Like many short-lived, enthusiastic or revivalistic movements, this one died out by early 1901.

== Ellen White's critique ==
In January 1900, Ellen White received a vision about it while in Australia. S. N. Haskell (1833–1922) and A. J. Breed were sent to the campmeeting at Muncie to meet this "fanaticism". At the 1901 General Conference Session, Ellen White criticized the Holy Flesh teachings as "error" on April 17 stating:

"It is impossible to estimate too largely the work that the Lord will accomplish through His proposed vessels carrying out His mind and purpose. The things you have described as taking place in Indiana, the Lord has shown me would take place just before the close of probation. Every uncouth thing will be demonstrated. There will be shouting, with drums, music, and dancing. The senses of rational beings will become so confused that they cannot be trusted to make right decisions. And this is called the moving of the Holy Spirit."

"The Holy Spirit never reveals Itself in such methods, in such a bedlam of noise. This is an invention of Satan to cover up his ingenious methods for making of none effect the pure, sincere, elevating, ennobling, sanctifying truth for this time. Better never have the worship of God blended with music than to use musical instruments to do the work which last January was represented to me would be brought into our camp meetings. The truth for this time needs nothing of this kind in its work of converting souls. A bedlam of noise shocks the senses and perverts that which if conducted aright might be a blessing. The powers of satanic agencies blend with the din and noise, to have a carnival, and this is termed the Holy Spirit's working.

"When the camp meeting is ended, the good which ought to have been done and which might have been done by the presentation of sacred truth is not accomplished. Those participating in the supposed revival receive Impressions, which lead them adrift. They cannot tell what they formerly knew regarding Bible principles.

"No encouragement should be given to this kind of worship. The same kind of influence came in after the passing of the time in 1844. The same kind of representations were made. Men became excited, and were worked by a power thought to be the power of God...

"I will not go into all the painful history; it is too much. But last January the Lord showed me that erroneous theories and methods would be brought into our camp meetings, and that the history of the past would be repeated. I felt greatly distressed. I was instructed to say that at these demonstrations demons in the form of men are present, working with all the ingenuity that Satan can employ to make the truth disgusting to sensible people; that the enemy was trying to arrange matters so that the campmeetings, which have been the means of bringing the truth of the third angel's message before multitudes, should lose their force and influence.

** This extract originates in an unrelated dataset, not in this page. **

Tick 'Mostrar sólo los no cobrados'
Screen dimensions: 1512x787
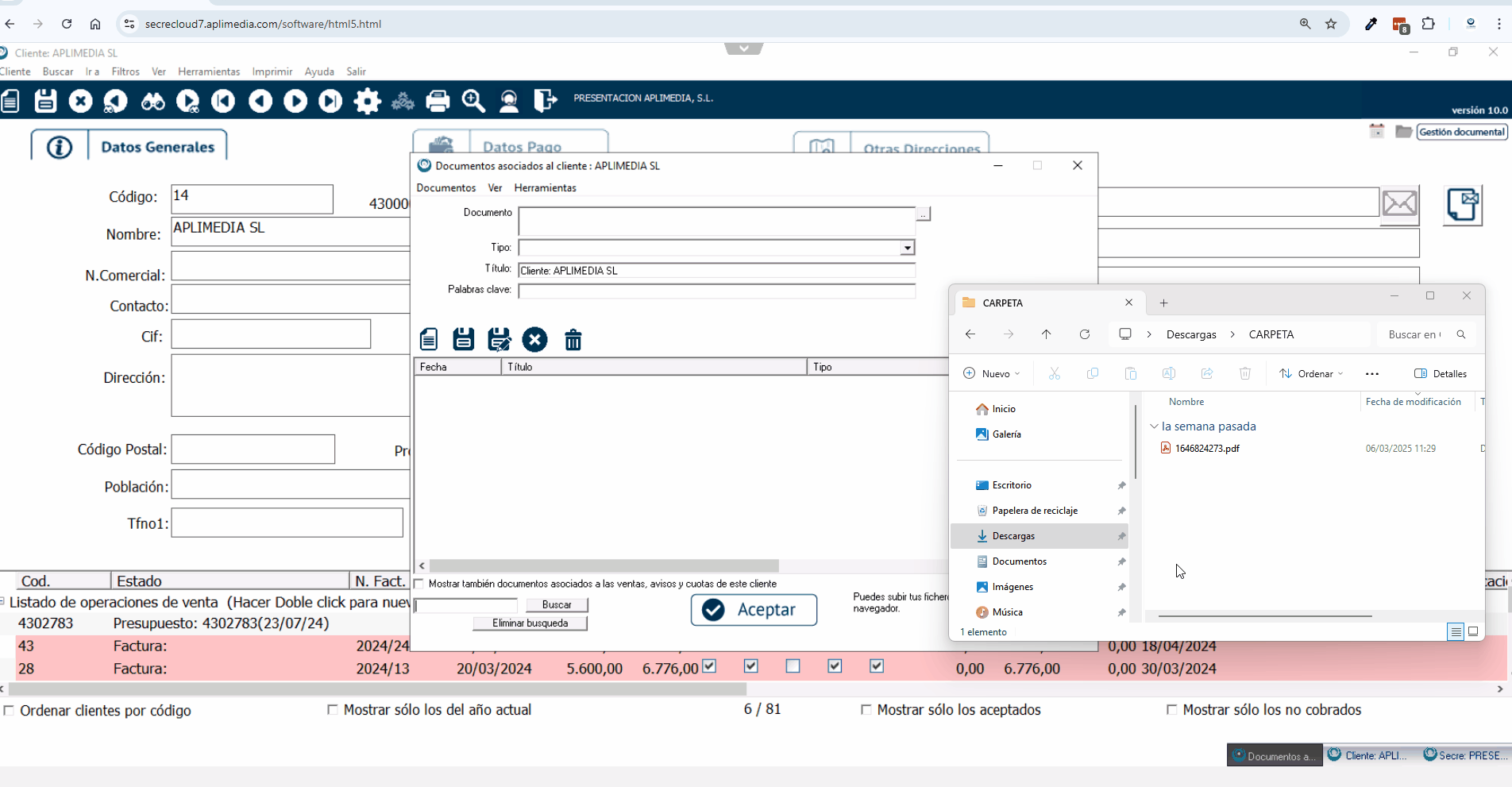[1171, 710]
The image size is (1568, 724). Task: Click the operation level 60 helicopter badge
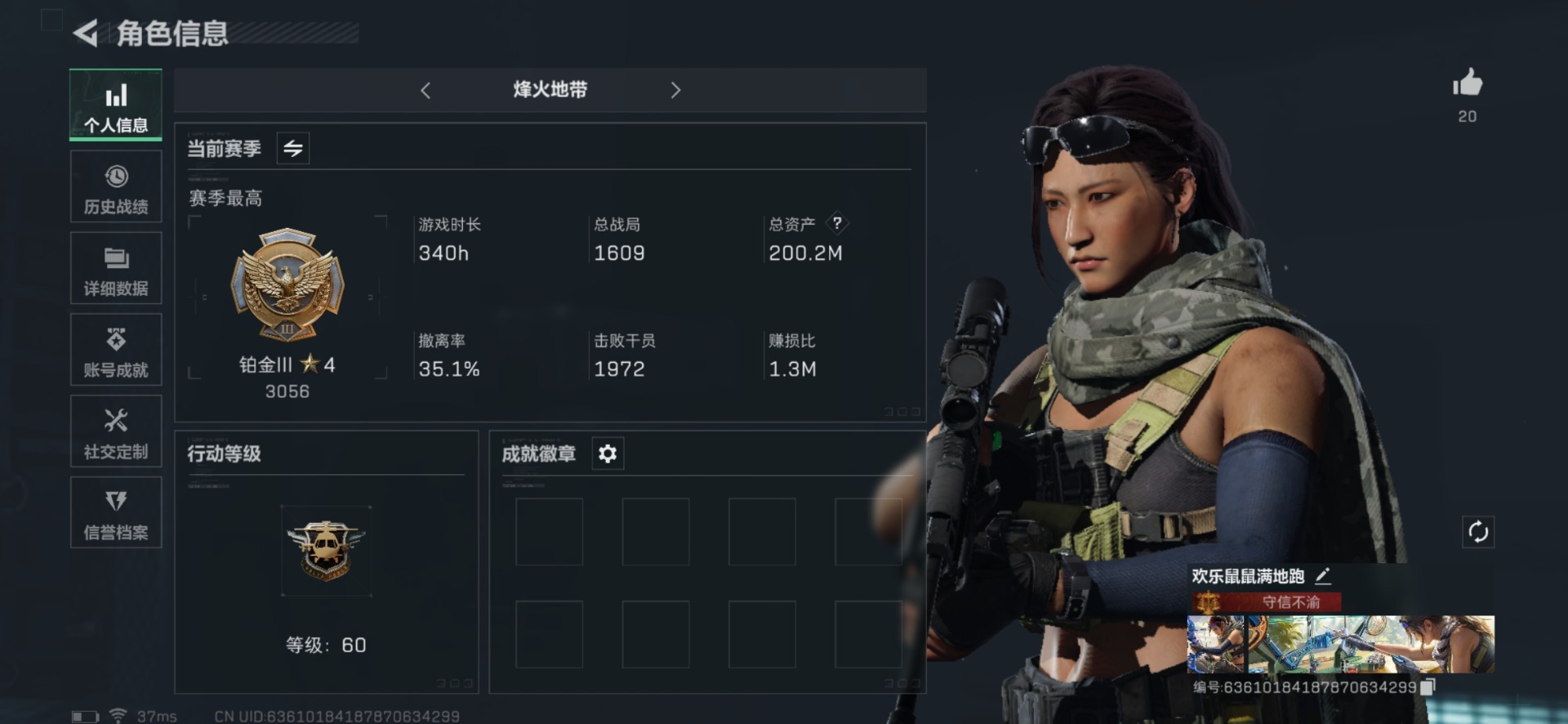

"The Holy Spirit has nothing to do with such a confusion of noise and multitude of sounds as passed before me last January. Satan works amid the din and confusion of such music, which, properly conducted, would be a praise and glory to God. He makes its effect like the poison sting of the serpent.

"Those things which have been in the past will be in the future. Satan will make music a snare by the way in which it is conducted. God calls upon His people, who have the light before them in the Word and in the Testimonies, to read and consider, and to take heed. Clear and definite instruction has been given in order that all may understand. But the Itching desire to originate something new results in strange doctrines, and largely destroys the influence of those who would be a power for good if they held firm the beginning of their confidence in the truth the Lord had given them. "

== Influence on Later Adventist Attitudes ==

For the last hundred years or so, SDA attitudes towards charismatic experience and lively worship styles have been somewhat negative, due largely to Ellen White's negative response to the movement.